Anaesthesia for the Bariatric Patient
MEASURING OBESITY
BMI has limitations and may not be representative in certain ethnic groups, or in those of athletic build. It cannot describe the distribution of weight, nor discriminate the nature of the excess tissue. However, calculation of BMI, from two ubiquitous measurements, requires the minimum equipment and expertise. Hence, it is likely to remain the measure of choice as a shorthand to express obesity (Table 25.1, Fig. 25.1).
TABLE 25.1
WHO Obesity Classes by BMI (Other Nomenclatures Included)
Category | BMI (kg m–− 2) |
Underweight | < 18.5 |
Normal | 18.5–24.9 |
Overweight (pre-obese) | 25–29.9 |
Obese Class I | 30–34.9 |
Obese Class II (severe to morbid) | 35–39.9 |
Obese Class III (morbid to super) | 40 + |
(Super obesity) | 45–50 + |
COMORBIDITY AND ANAESTHETIC MANAGEMENT
Airway
Anatomy: In the obese patient, the airway undergoes progressive adipose infiltration.
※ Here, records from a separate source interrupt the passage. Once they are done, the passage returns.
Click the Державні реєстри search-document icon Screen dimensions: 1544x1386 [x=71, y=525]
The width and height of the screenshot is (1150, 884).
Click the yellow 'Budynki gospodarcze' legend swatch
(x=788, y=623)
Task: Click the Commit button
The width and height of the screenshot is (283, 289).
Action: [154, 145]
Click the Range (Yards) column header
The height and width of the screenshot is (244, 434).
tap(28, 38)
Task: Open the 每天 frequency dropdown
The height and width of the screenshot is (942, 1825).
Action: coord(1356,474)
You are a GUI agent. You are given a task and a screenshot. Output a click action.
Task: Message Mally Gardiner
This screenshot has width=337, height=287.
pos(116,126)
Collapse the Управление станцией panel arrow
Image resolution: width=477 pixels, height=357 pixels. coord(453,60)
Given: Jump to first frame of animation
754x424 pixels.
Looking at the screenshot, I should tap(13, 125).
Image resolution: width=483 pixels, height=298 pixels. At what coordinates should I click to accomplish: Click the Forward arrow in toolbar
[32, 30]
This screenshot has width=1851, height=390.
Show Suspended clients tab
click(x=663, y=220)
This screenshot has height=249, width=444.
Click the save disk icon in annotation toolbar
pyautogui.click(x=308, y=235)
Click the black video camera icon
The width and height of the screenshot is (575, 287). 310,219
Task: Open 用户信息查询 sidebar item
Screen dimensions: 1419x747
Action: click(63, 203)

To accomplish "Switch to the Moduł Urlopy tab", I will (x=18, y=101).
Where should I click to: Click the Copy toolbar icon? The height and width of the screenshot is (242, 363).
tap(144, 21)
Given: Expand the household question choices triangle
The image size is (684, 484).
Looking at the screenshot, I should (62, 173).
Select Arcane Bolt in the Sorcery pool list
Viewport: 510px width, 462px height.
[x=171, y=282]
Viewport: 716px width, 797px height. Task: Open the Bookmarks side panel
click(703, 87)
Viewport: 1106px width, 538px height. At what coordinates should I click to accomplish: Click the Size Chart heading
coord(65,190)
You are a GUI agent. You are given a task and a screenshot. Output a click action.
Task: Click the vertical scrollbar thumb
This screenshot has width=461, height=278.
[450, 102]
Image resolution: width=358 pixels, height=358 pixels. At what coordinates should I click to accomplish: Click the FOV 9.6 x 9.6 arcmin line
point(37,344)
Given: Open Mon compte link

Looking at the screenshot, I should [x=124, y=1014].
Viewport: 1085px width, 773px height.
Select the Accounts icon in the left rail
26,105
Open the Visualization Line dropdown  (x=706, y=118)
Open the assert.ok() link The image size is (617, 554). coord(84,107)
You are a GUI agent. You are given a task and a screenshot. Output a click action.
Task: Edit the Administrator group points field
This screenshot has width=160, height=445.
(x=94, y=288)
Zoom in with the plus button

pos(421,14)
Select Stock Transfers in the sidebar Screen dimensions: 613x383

This occurs at all levels from the oropharynx through to the glottis and vocal cords. Adipose infiltration causes progressive narrowing and reduction in airway diameter, which may reduce by 50% or more from the physiological male normal of about 20 mm in the hypopharynx.
Careful positioning is key to successful management of the bariatric airway. This can be achieved either using specifically designed equipment, or special modifications to normal equipment. In urgent situations a number of aids to achieving the position have been suggested including multiple towels, fluid bags or inflatables. The key is to ensure true neck flexion and AO extension. This is best achieved by ensuring that the patient posture, in particular neck/head position is viewed from the side (Fig. 25.2A and B).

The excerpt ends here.